Given request A:
In the records below, reproduce every line from the one containing "Screen dimensions: 1815x1039" through the one containing "I will pos(101,30).", with both end lines included and nothing altered.

Document:

· · · · · · ·

A severability clause ensures that if any provision of a contract is found to be unenforceable or invalid, the remaining provisions will still remain in full effect. This clause helps preserve the overall integrity of the agreement by allowing the enforceable sections to stand independently of any invalidated sections.
Severability Clause. In case any provision in this Fourth Supplemental Indenture or in the Notes shall be invalid, illegal or unenforceable, the validity, legality and enforceability of the remaining provisions shall not in any way be affected or impaired thereby.
Severability clause. Should any provision of this Funding Contract be invalid, it shall not affect the validity of the remaining provisions of the Funding Contract. The contracting parties undertakes to replace an ineffective provision with one that comes closest to the purpose of this Funding Contract.
Severability Clause. Should any provision of this Employment Agreement be, or become, invalid or void, this shall not affect the validity of the remaining provisions. In the event of the invalidity or nullity of a provision of this Employment Agreement, it shall be replaced by a valid provision which shall embody the economic purpose of the invalid provision as closely as possible. The same procedure shall apply in the event of an unintended omission within the Employee Agreement.

· · · · · · ·

Given request B:
Continue the text on severability clauses, starting after its last sentence.

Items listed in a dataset

· · · · · · ·

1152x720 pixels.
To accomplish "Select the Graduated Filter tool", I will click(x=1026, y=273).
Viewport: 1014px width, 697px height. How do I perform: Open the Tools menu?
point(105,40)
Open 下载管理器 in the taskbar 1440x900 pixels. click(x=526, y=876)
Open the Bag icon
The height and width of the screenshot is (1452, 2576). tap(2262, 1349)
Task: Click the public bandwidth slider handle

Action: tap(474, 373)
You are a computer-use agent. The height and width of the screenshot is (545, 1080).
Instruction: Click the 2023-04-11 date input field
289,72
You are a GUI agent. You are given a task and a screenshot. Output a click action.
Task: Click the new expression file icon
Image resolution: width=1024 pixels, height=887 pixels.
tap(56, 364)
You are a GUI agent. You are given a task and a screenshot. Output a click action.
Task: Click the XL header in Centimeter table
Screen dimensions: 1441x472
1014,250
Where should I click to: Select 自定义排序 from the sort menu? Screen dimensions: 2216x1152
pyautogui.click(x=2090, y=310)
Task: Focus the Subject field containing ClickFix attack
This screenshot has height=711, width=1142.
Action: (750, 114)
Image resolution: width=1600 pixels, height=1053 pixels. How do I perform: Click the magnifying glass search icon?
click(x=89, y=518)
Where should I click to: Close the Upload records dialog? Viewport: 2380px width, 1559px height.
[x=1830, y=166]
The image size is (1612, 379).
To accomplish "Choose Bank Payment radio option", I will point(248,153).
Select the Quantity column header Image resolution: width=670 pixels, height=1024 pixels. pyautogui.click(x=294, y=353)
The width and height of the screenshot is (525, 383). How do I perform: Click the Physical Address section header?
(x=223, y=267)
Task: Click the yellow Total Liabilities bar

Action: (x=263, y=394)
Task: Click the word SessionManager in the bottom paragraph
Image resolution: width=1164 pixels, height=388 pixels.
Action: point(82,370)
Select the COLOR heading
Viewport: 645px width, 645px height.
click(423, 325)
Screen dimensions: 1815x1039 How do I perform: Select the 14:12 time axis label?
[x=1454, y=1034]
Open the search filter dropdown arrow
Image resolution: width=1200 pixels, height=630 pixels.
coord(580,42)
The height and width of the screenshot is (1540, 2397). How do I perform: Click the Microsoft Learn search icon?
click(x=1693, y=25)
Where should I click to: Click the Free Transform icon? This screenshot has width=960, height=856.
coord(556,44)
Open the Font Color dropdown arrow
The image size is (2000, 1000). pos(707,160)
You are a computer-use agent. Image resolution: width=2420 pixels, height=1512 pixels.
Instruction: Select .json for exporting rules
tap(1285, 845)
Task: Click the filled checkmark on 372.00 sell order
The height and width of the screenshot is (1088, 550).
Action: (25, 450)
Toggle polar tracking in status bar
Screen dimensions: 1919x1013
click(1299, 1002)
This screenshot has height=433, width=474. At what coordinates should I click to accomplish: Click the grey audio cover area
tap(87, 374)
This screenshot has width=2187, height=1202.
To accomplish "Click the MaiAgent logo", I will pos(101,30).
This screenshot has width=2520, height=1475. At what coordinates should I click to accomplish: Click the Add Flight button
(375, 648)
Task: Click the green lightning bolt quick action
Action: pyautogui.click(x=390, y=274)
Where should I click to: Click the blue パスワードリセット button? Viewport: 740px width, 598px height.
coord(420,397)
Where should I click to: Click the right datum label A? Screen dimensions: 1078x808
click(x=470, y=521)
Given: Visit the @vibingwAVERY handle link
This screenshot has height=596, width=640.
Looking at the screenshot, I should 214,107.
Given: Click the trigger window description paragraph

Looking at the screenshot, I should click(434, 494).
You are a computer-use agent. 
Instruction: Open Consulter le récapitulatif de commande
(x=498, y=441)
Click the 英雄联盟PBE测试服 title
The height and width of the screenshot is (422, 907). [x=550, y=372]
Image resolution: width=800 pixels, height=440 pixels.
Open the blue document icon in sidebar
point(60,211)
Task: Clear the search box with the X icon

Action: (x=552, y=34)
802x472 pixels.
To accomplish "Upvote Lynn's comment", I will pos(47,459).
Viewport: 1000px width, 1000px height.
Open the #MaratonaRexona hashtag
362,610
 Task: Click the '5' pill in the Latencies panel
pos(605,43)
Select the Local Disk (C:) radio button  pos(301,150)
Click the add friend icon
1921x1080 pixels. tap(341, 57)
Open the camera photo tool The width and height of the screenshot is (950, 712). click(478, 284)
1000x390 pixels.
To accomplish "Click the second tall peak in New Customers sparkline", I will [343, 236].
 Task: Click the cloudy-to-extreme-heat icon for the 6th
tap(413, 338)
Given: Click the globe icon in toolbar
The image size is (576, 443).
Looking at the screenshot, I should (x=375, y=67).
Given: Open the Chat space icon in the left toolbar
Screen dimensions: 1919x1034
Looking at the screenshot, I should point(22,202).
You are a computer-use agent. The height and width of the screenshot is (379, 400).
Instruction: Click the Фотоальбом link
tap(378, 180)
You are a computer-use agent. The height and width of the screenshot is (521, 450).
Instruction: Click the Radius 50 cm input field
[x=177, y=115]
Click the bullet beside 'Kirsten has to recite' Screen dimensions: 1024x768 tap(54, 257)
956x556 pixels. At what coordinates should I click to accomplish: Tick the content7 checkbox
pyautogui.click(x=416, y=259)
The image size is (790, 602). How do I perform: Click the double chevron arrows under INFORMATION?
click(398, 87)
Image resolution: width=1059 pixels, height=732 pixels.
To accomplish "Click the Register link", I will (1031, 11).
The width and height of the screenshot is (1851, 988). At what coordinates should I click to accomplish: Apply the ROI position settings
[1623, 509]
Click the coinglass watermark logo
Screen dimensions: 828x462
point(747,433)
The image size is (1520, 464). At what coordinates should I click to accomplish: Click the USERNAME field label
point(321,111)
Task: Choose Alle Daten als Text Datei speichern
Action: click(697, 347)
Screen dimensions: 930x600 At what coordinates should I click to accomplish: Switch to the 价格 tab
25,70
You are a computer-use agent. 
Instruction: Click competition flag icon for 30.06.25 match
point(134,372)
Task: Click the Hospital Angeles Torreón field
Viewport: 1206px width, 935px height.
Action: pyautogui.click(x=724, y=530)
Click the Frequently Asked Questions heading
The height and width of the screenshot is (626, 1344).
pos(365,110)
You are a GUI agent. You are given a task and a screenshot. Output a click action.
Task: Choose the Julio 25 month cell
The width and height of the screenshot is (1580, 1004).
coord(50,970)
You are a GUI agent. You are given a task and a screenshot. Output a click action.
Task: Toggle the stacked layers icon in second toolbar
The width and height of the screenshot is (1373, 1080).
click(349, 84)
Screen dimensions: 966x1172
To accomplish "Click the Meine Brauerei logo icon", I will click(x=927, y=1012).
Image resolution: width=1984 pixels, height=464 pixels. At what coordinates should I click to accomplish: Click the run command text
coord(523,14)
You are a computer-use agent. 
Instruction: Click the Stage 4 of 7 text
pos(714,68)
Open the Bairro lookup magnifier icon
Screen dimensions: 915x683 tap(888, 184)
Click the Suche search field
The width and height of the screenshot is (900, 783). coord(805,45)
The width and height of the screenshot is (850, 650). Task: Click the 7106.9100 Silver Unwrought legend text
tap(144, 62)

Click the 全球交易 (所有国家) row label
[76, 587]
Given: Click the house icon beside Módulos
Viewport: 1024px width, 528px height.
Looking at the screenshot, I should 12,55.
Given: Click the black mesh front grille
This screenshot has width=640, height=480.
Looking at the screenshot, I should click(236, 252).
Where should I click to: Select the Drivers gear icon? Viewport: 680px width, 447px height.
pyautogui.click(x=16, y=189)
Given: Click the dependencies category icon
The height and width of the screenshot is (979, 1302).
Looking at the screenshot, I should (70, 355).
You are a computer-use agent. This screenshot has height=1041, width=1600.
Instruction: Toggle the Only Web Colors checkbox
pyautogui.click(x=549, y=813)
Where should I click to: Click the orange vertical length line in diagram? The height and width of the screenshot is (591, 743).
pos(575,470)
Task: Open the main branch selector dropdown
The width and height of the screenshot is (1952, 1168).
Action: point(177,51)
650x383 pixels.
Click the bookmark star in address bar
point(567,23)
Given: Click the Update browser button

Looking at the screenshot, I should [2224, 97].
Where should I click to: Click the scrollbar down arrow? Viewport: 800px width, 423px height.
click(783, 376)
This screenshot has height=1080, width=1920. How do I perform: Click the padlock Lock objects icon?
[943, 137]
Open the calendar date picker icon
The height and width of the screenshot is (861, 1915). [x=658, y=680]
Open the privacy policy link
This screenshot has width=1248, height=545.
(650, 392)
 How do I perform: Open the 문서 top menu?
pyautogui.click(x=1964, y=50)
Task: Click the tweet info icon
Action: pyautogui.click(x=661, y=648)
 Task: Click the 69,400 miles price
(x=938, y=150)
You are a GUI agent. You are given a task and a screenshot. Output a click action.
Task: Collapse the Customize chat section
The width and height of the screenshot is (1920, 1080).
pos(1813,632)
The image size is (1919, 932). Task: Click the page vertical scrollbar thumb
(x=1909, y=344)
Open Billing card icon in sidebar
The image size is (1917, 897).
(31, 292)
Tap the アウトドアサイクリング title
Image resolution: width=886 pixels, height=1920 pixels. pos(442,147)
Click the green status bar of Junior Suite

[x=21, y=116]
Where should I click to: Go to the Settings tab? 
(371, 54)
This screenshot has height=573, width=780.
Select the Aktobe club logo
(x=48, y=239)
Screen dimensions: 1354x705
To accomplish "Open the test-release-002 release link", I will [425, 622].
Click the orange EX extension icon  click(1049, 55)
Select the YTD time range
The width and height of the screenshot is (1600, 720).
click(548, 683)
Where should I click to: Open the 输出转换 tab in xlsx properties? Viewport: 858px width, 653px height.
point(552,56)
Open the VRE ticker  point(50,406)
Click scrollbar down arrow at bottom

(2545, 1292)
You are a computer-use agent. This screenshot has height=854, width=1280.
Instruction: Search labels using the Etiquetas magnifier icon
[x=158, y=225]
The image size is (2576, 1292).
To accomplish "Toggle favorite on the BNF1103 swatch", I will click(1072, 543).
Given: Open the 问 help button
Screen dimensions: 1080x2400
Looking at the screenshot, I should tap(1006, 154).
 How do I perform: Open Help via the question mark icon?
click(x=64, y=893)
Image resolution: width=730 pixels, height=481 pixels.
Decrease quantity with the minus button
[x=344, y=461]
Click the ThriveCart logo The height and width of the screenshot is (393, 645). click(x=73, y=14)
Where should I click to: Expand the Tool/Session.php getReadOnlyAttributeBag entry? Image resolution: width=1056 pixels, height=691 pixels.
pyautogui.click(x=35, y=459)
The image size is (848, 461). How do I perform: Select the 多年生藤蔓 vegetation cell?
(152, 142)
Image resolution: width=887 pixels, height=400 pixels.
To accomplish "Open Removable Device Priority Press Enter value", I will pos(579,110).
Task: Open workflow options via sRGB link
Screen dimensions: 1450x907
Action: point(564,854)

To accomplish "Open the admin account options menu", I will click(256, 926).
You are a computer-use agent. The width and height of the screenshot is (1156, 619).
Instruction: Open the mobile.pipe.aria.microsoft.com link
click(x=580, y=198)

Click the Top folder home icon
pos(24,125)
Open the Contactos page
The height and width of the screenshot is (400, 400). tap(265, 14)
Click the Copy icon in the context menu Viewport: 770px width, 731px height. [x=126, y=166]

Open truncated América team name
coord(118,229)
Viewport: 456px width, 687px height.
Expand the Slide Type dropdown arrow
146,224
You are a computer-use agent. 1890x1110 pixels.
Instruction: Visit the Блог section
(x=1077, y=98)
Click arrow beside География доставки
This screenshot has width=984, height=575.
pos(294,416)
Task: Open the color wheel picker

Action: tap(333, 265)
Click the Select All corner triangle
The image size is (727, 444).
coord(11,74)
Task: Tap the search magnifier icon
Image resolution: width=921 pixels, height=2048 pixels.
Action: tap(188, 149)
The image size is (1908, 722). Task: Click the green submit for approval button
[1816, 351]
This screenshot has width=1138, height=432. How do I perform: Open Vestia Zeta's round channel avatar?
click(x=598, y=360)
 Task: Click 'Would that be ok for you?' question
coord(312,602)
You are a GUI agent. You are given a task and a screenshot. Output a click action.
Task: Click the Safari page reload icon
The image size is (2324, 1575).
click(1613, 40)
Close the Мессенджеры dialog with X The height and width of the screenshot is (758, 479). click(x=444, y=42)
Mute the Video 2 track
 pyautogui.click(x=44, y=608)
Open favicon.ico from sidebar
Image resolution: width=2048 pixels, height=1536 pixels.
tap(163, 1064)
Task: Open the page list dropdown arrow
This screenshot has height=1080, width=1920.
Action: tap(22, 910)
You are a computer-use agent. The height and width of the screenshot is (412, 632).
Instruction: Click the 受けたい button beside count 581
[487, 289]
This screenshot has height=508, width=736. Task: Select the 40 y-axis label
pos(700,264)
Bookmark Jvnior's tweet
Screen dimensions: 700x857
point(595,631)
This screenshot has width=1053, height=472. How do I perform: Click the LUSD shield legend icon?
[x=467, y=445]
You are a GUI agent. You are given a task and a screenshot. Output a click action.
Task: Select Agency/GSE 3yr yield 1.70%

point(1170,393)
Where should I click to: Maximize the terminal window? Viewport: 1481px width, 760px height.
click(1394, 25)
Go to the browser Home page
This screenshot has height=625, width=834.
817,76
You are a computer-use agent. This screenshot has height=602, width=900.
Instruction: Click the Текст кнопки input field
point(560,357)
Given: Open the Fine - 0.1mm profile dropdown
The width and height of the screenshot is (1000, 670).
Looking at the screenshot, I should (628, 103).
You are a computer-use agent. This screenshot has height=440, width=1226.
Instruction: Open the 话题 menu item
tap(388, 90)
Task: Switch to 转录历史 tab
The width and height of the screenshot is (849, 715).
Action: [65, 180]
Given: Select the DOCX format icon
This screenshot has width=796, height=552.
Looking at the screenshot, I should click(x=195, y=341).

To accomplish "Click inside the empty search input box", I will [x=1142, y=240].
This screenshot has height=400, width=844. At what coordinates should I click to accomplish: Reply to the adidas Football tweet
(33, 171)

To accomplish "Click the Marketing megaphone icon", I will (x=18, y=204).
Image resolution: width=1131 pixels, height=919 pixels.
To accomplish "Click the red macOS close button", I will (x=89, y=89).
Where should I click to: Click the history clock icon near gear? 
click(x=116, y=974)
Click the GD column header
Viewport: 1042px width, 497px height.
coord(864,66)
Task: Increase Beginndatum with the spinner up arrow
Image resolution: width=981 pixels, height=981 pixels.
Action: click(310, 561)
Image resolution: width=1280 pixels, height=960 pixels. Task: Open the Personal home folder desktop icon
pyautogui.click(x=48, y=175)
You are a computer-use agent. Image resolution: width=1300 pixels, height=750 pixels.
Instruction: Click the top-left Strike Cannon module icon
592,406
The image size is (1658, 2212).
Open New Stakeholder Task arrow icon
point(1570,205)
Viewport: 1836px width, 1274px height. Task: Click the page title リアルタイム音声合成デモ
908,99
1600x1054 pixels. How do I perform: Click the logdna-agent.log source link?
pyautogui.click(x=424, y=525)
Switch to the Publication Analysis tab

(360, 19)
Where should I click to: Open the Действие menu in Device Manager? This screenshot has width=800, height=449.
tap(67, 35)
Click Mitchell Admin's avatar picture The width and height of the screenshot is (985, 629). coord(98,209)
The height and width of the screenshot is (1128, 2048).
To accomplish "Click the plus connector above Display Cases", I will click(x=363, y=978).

· · · · · · ·

Final answer A:
Screen dimensions: 1815x1039 How do I perform: Select the 14:12 time axis label?
[x=1454, y=1034]
Open the search filter dropdown arrow
Image resolution: width=1200 pixels, height=630 pixels.
coord(580,42)
The height and width of the screenshot is (1540, 2397). How do I perform: Click the Microsoft Learn search icon?
click(x=1693, y=25)
Where should I click to: Click the Free Transform icon? This screenshot has width=960, height=856.
coord(556,44)
Open the Font Color dropdown arrow
The image size is (2000, 1000). pos(707,160)
You are a computer-use agent. Image resolution: width=2420 pixels, height=1512 pixels.
Instruction: Select .json for exporting rules
tap(1285, 845)
Task: Click the filled checkmark on 372.00 sell order
The height and width of the screenshot is (1088, 550).
Action: (25, 450)
Toggle polar tracking in status bar
Screen dimensions: 1919x1013
click(1299, 1002)
This screenshot has height=433, width=474. At what coordinates should I click to accomplish: Click the grey audio cover area
tap(87, 374)
This screenshot has width=2187, height=1202.
To accomplish "Click the MaiAgent logo", I will pos(101,30).

Final answer B:
Severability Clause: If any portion of this Amendment (or the Agreement, as amended hereunder), is held to be invalid or unenforceable for any reason by a court or governmental authority of competent jurisdiction, then such portion will be deemed to be stricken and the remainder of the document(s) shall continue in full force and effect.
Severability Clause. Any provision of this Amendment which is prohibited or unenforceable in any jurisdiction shall, as to such jurisdiction, be ineffective to the extent of such prohibition or unenforceability without invalidating the remaining provisions hereof or affecting the validity or enforceability of such provision in any other jurisdiction.
Severability Clause. Should individual provisions of this Agreement be or become void or ineffective in whole or in part, the effectiveness of the remaining provisions shall not be affected. The law (Sect. 306 para. 2 BGB) shall apply in place of any general terms and conditions that are not included or are ineffective. In all other respects, the parties shall replace the void or ineffective provision with an effective provision that comes as close as possible to the economic purpose of the void or ineffective provision, provided that no supplementary interpretation of the Agreement has priority or is possible.
Severability. If any provision of this Agreement is determined by a court of competent jurisdiction to be unenforceable, such provision shall be automatically reformed and construed so as to be valid, operative and enforceable to the maximum extent permitted by the law while most nearly preserving its original intent. The invalidity of any part of this Agreement shall not render invalid the remainder of this Agreement.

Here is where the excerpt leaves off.